Selten war der Unmut der eher konservativen Sauerlandregion gegenüber einer Landesregierung größer als jetzt nach Kyrill. Denn die Regierung aus CDU und FDP handelte zögerlich und unzureichend.

(Beifall von der SPD)

In der heutigen Zeit wird viel von Nachhaltigkeit geredet. Diese Leitidee der Generationengerechtigkeit, die zu Recht in alle politischen Bereiche eindringt und gleichzeitig umfassend ist, hat in der Forstwirtschaft ihren Ursprung. An konkreten Fällen zeigt sich, ob wir Nachhaltigkeit nur in Sonntagsreden als Monstranz vor uns her tragen oder ob wir dieser Idee im Alltag treu bleiben und danach handeln. Kyrill bietet uns so einen Schadensfall. Lassen Sie uns den Problemen Waldschaden und Klimawandel nachhaltig gerecht werden!

Darum geht die SPD in ihrem Antrag noch ein Stück weiter. Es ist an der Zeit, ein Waldbaukonzept zu entwickeln, das die Anforderungen des Klimawandels berücksichtigt. Es ist an der Zeit, einen Wirtschaftsplan und ein Entwicklungskonzept für den Landesbetrieb Wald und Holz vorzulegen, die die finanziellen Auswirkungen der Wiederbewaldung umfassen. Wir brauchen dafür die Fachkompetenz aller Mitarbeiter und Mitarbeiterinnen des Landesbetriebs Wald und Holz. Deshalb sollten wir den von dieser Landesregierung begonnenen destruktiven Umbau der Forstverwaltung stoppen.
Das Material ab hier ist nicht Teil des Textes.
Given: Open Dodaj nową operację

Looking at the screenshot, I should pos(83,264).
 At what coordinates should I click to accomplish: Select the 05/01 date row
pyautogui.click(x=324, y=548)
Der Bund Deutscher Forstleute und die Industriegewerkschaft Bauen – Agrar – Umwelt haben in ihrer gemeinsamen eindringlichen Resolution an die Landesregierung NRW das Gebot der Stunde angesichts des Klimawandels formuliert:

„Um für die nächsten Generationen das grüne Drittel Nordrhein-Westfalens zu erhalten, muss

unverzüglich der Prozess des klimabedingten Waldumbaus begonnen werden.“

Mit Recht verweisen diese beiden Berufsverbände darauf, dass hierfür eine ortsnahe und leistungsstarke Fachverwaltung vonnöten ist. Die Auflösung von Forstämtern und Revieren ist kontraproduktiv. Sie richtet nachhaltigen Schaden an, und davon haben wir im Wald bereits genug.

(Beifall von SPD und GRÜNEN)

Liebe Kolleginnen und Kollegen, ich fordere Sie auf, dem Entschließungsantrag der SPD zuzustimmen. Er wird den Herausforderungen Kyrills und des Klimawandels nachhaltig gerecht.

Die Landesregierung fordere ich auf, das Ausmaß der zentralen Zukunftsaufgabe, die der Klimawandel dem Wald und im politischen Sinne auch uns stellt, endlich zu erkennen. Erkennen ist der erste Schritt. – Ich danke Ihnen für Ihre Aufmerksamkeit.